My friend's parents are in their '70s and his father was a dairy farmer. When it became clear none of the sons was going to take over the lifestyle, they sold the farm when he retired and used some of the money to build a new house to retire in. They kept some of the land around the new house, for a large garden and a field that they rent out to their neighbors as grazing land. The new house is large and on one floor, and one whole half of it is taken up by the huge kitchen and open dining room. Though they have a sitting room as well, all the day-to-day living is done in this huge space. There was always a fire in the fireplace, and the mother liked to sit in one of the comfy chairs next to it. Although she's not sitting still very often. They are both quite active, still, and as soon as one of them sits down, the other will get up to make some tea or get more wood from the entryway, or to wrap up some scraps for the neighbor's dog and cats who come calling to the back door (they have already figured out that no one uses the front door). The neighbors, as well as assorted children and grandchildren, also call often at the back door although they aren't given scraps.

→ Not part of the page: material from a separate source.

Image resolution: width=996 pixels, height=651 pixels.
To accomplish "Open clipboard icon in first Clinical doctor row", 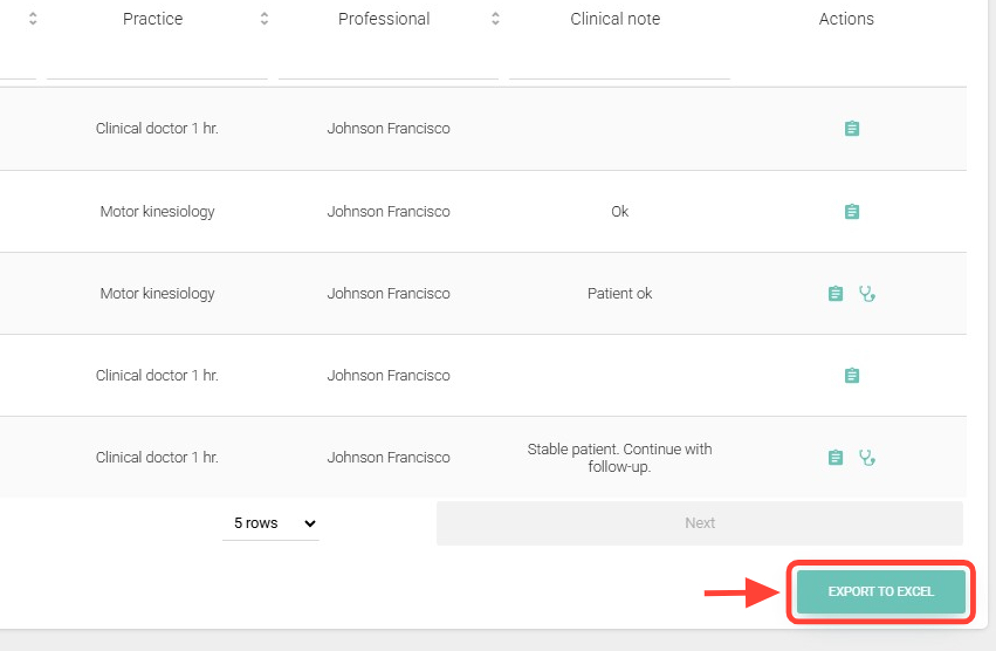I will [851, 129].

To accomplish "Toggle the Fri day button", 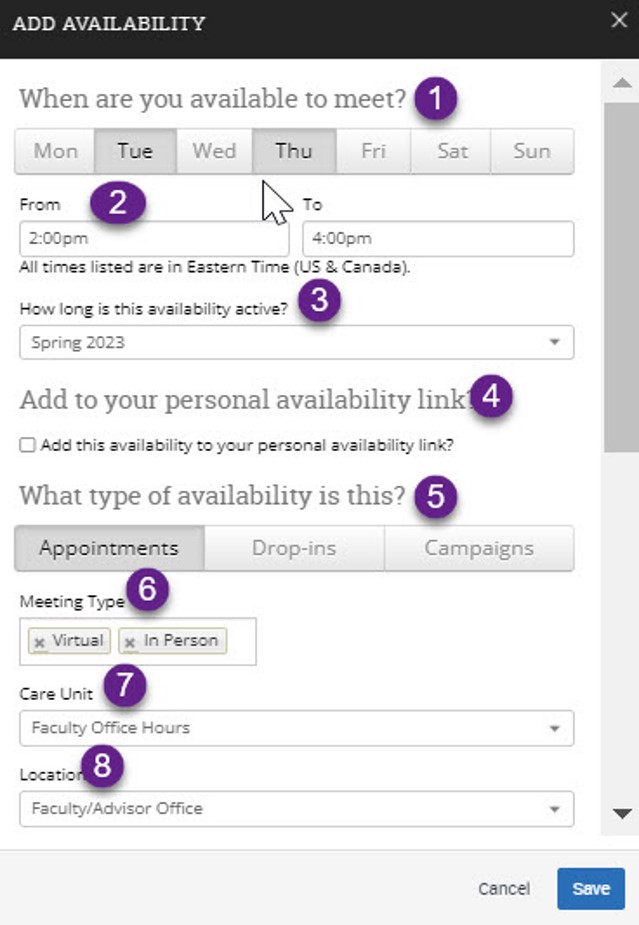I will (x=373, y=151).
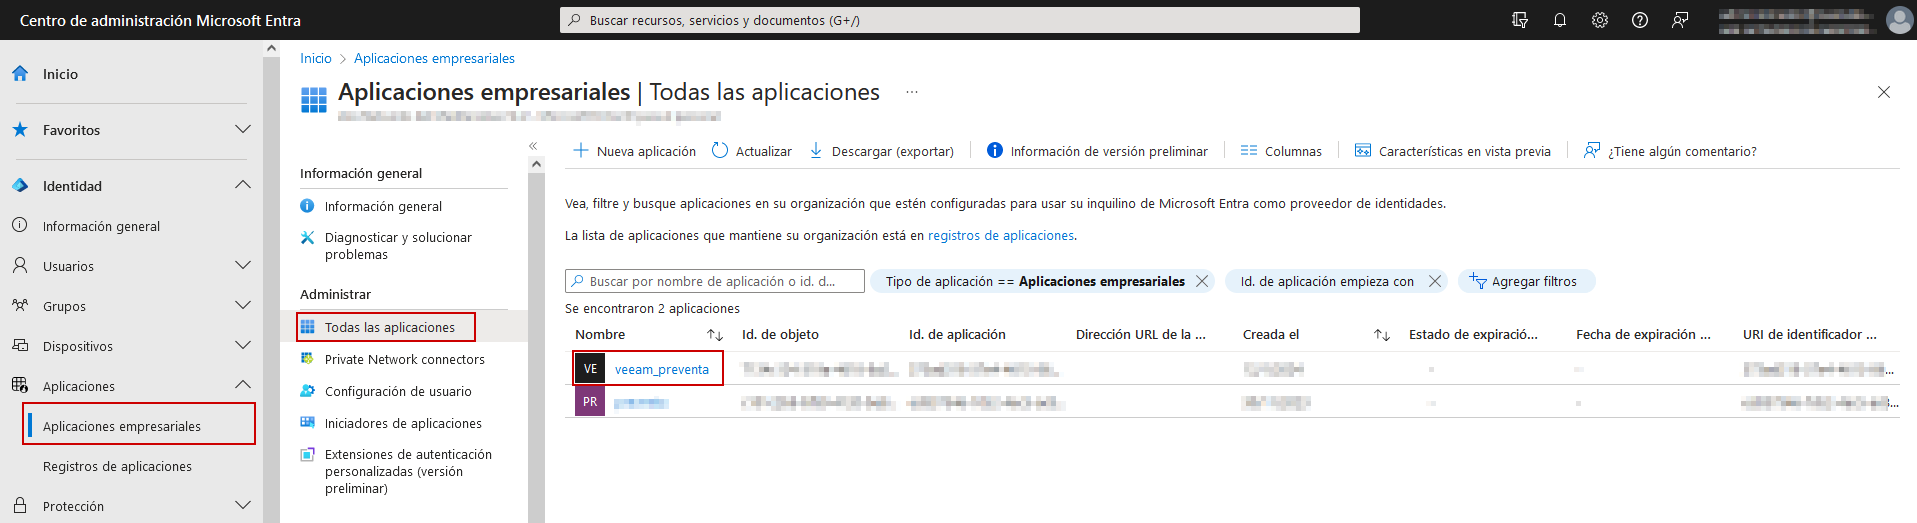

His mother had apparently said, "Oh, God!" when informed earlier on the phone that I was a quasi-vegetarian. Her plea of, "Won't she have even a little turkey?" was answered in the negative. So when I arrived, I found that the father had gone out to the greenhouse, picked some lettuce and herbs, washed them, and had put a huge plate of it in the fridge for me. They cooked a fry-up for dinner, making me an extra egg and offering me enough toast for half a dozen people. After dinner, my friend and his father went off to midnight mass (at 9; I don't know either). His mother had been feeling poorly that day, so she stayed in to listen to the mass on the radio and said she would go to the Christmas morning service. They did not expect that I would go with them. They showed me where the DVD player was, and where the various foodstuffs were kept and told me to make myself at home if they were gone to mass when I got up the next morning. I was relieved and disappointed. Relieved because I didn't have to go to a Catholic service I knew nothing about and would have to sit through awkwardly; but disappointed 'cause it would have been an interesting thing to see. I've never been in any kind of a church service before.

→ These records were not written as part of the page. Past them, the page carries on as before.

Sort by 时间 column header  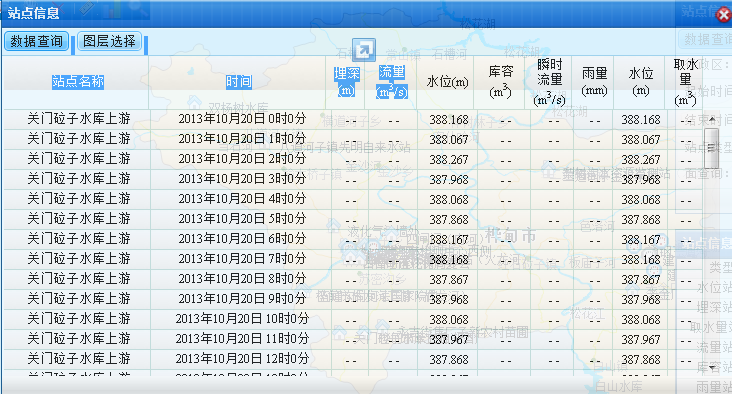(239, 82)
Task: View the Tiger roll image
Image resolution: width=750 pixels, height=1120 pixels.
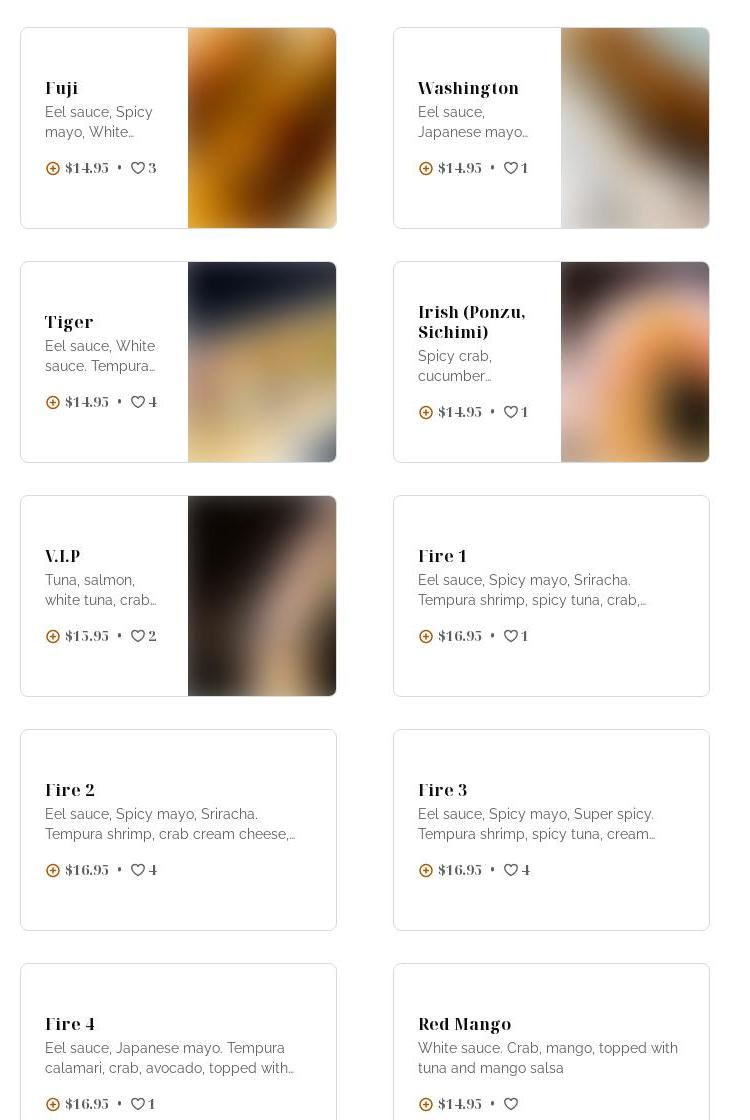Action: pos(262,362)
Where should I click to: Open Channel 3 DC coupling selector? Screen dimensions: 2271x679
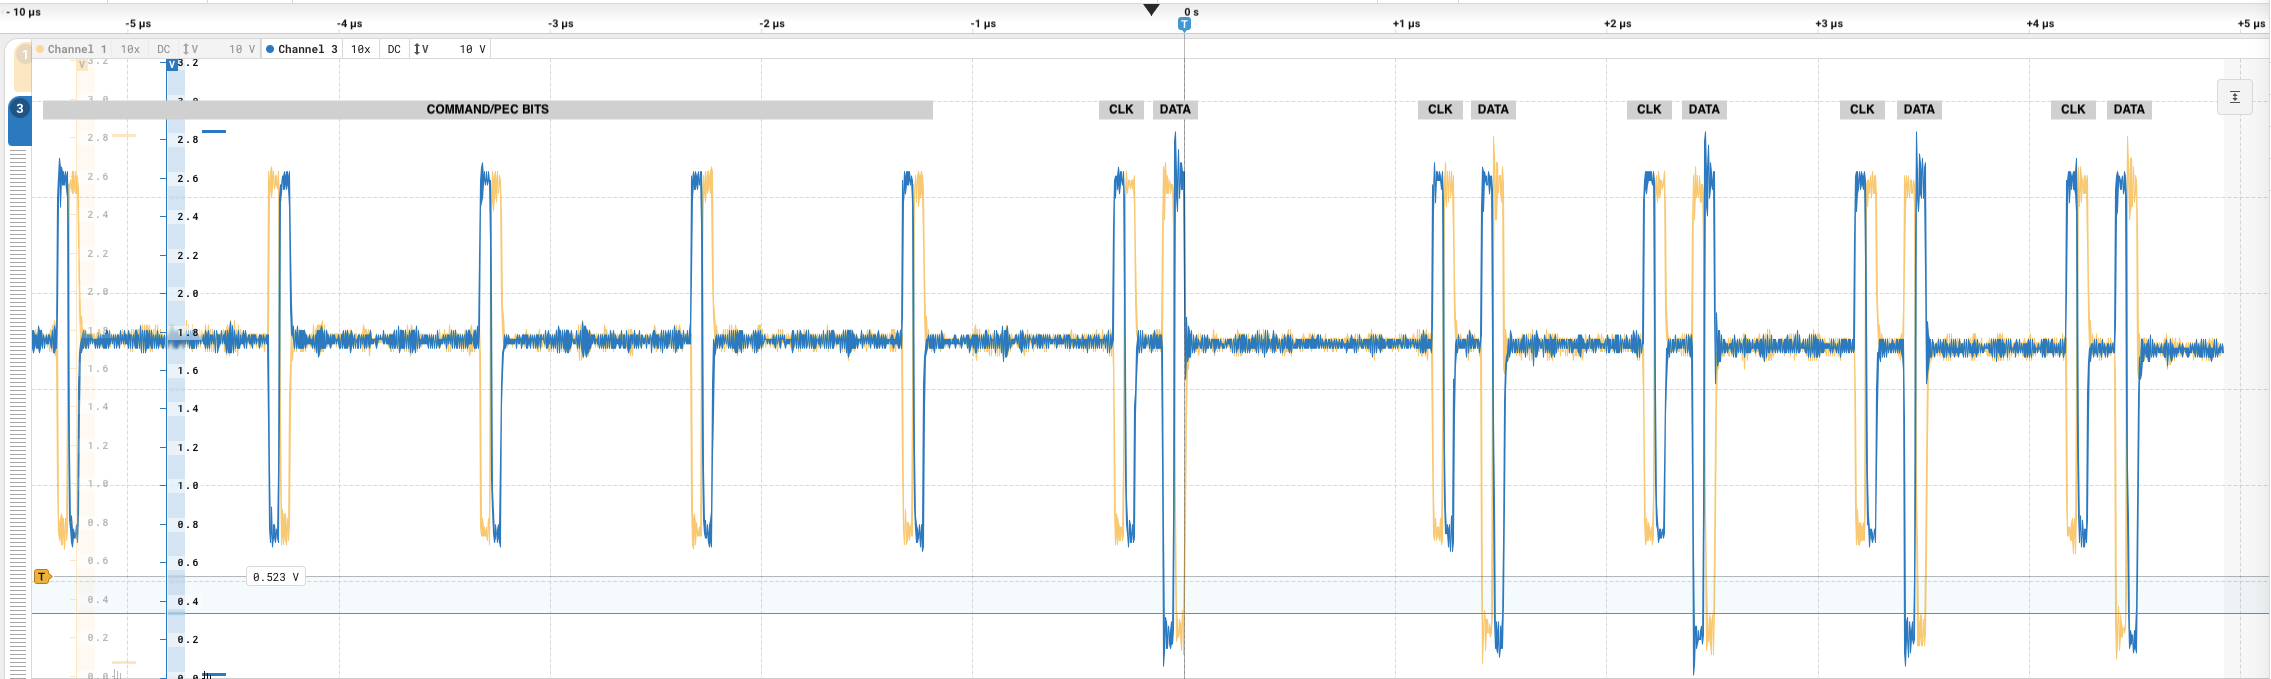(394, 49)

The parents were great. They just mostly liked to sit about and talk and they've lived together so long and it totally shows. She does the cooking; she takes her time, moseys about, does a bit here, a bit there. He does the dishes, and sometimes she'll join him at the sink to dry. On Christmas Eve, they made the Christmas dinner dessert, which was a fruit, cake and sherry trifle. They'd done this so many times that it was like a cozy, choreographed dance. He opened the can of fruit, she cut the cake into slices and they both put their respective ingredients into the bowl, then he pours in the sherry and jelly while she stirs. It was so cute. Plus, the dessert smelled great while they were making it. They're totally cool. I asked about the service after they came back from mass, and she was saying how everyone loved the new priest, 'cause the old one was all fire and damnation and everything was sin sin sin, and this new one is totally more upbeat and happy and was really good with the kids and young people.

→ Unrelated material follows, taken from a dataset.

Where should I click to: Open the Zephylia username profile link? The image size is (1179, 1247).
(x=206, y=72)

Christmas day was spent at the house of one of the sisters. Another sister came by for Christmas dinner while we all sat around and played with the kids' toys. The 5-year-old had gotten a robot that shoots out these foam rings; it was cool. Dinner was turkey (here, and in the UK, Christmas dinner means turkey and brussels sprouts), goose (which I stole a little bite of, as I'd never had goose), mashed potatoes, yams, brussels sprouts, and two kinds of (veggie) stuffing. One of the sisters had already started cooking me some fish before I could stop her and say that the veggies would be more than enough.

The next morning, I sat around a bit, the father showed me the paintings he'd done since he took up the hobby when he had hip surgery and couldn't work, ate some more salad, at lunch (salmon for me, turkey leftovers for them) and then they drove me to the bus station so I could get home to feed the cat.